Alors que le monde célèbre la journée mondiale de la contraception, l’organisation locale non gouvernementale IMRO (Ihorere Munyarwanda Organisation) estime qu’au Rwanda dans les milieux ruraux, l’accès aux outils de contraception est encore réduit.
Selon Denyse Uwizeye Sibomana, chargée du programme de la santé reproductive au sein de cette organisation non-gouvernementale, plein d’outils sont distribués dans la communauté mais il y a toujours un défi quand il s’agit du milieu rural. L’accès est difficile.
“Nous travaillons avec 30 organisations membres de la société civile au Rwanda. Ces organisations font la distribution des outils de contraception dans tous les districts du pays.” déclare Uwizeye Sibomana.
Elle précise également que les outils sont disponibles mais que seules les populations des localités éloignées ne bénéficient pas de services de plusieurs organisations travaillant sur la santé reproductive.
“Généralement je dirais que les moyens mis à la disposition de nos bénéficiaires sont suffisants. le seul problème qui persiste c’est l’accès difficile aux milieux ruraux car certains sont quasiment inaccessibles,” affirme-t-elle.
“Dans certaines localités, même les organisations n’y arrivent jamais pour assister la population en leur distribuant des outils de contraception. La population rurale a vraiment besoin d’être informée sur les méthodes contraceptives,” ajoute -t-elle.
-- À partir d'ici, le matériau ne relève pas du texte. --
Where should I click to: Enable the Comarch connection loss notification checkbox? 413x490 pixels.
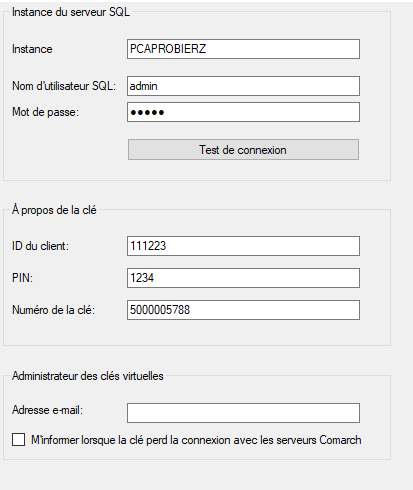pos(19,440)
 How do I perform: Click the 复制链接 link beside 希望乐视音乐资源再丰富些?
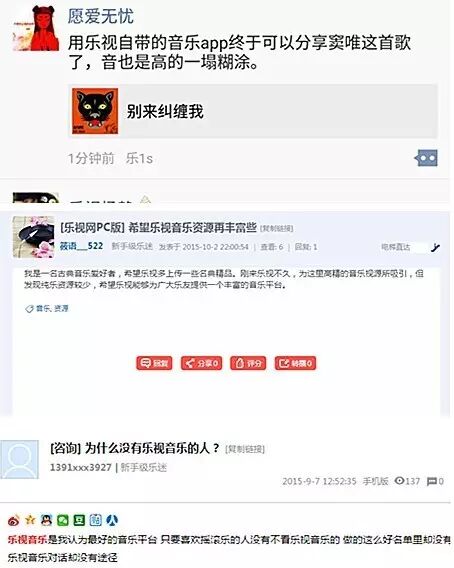(x=276, y=229)
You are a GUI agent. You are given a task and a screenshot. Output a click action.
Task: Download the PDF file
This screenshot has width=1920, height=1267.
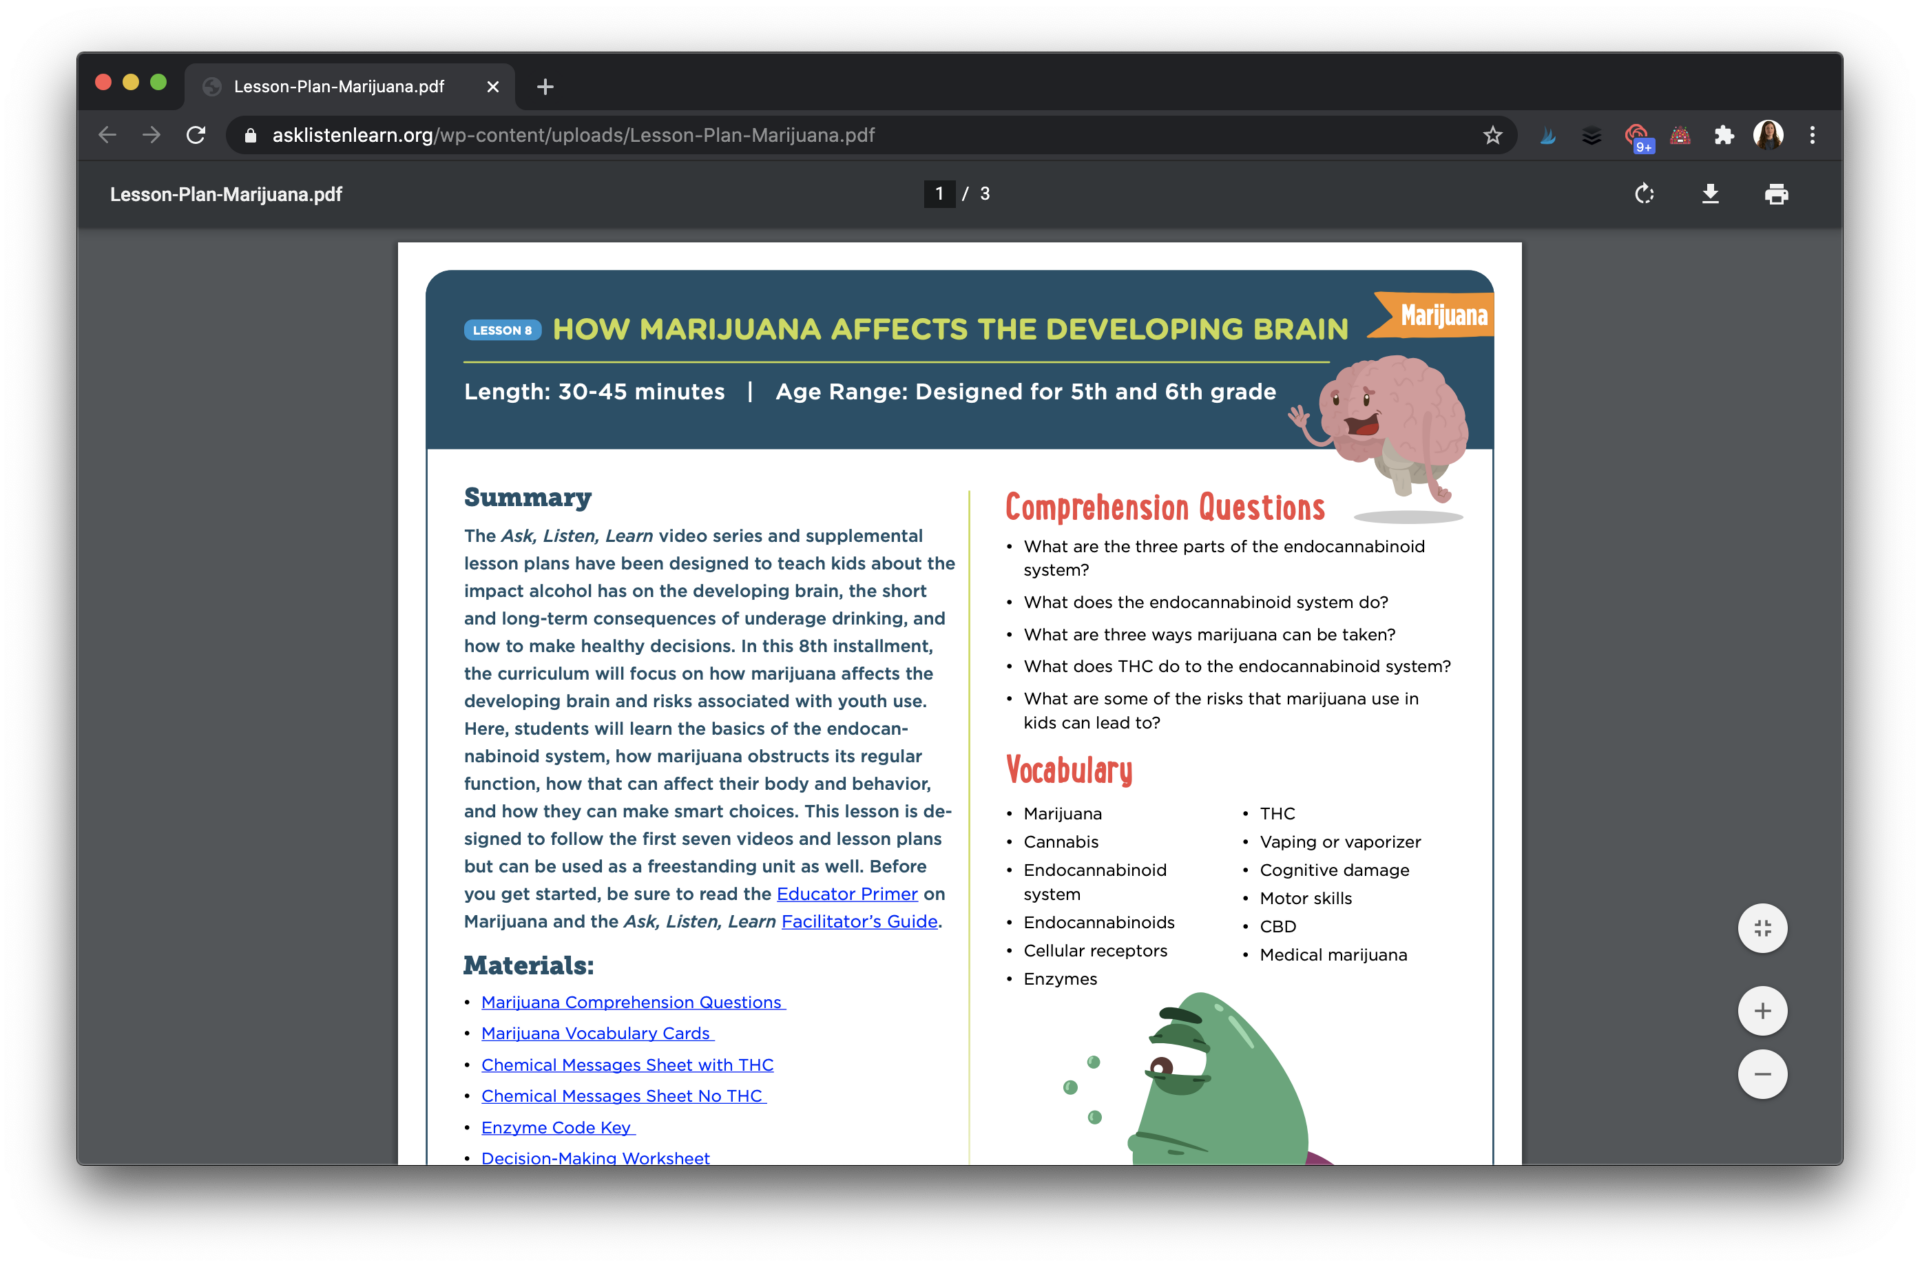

Le monde s’est convenu sur la reconnaissance des droits de la santé reproductive au Caire, en 1994. Les délégués de 179 gouvernements ont affirmé leur soutien à ce Programme d’action, Il reconnaissait les droits et la santé sexuelle et reproductive (dont la planification familiale volontaire) comme essentiels au développement. De plus, il déclarait que l’autonomisation des femmes ainsi que l’égalité des genres étaient nécessaires au progrès social.
Depuis lors, le monde a consacré la date du 26 septembre comme journée mondiale de la contraception.
Le droit des femmes à choisir le nombre, le moment et l’espacement de leurs enfants est fondamental. La contraception fait partie intégrante du processus de décision. Les bénéfices en sont multiples.
On voit baisser la mortalité maternelle et l’invalidité des mères, la mortalité et la morbidité néonatales et infantiles, les grossesses non intentionnelles (qui étaient le sujet du rapport 2022 de l’UNFPA sur l’état de la population mondiale) et l’avortement.
Selon le rapport de 2022 de l’UNFPA, les outils de contraception dont les préservatifs masculins et féminins peuvent réduire les infections sexuellement transmissibles. Les femmes et les filles ayant la possibilité de planifier leur famille ont plus d’opportunités pour réaliser leur plein potential. Elles peuvent continuer leur éducation, participer et contribuer à l’économie, ce qui crée des sociétés plus stables et plus équitables.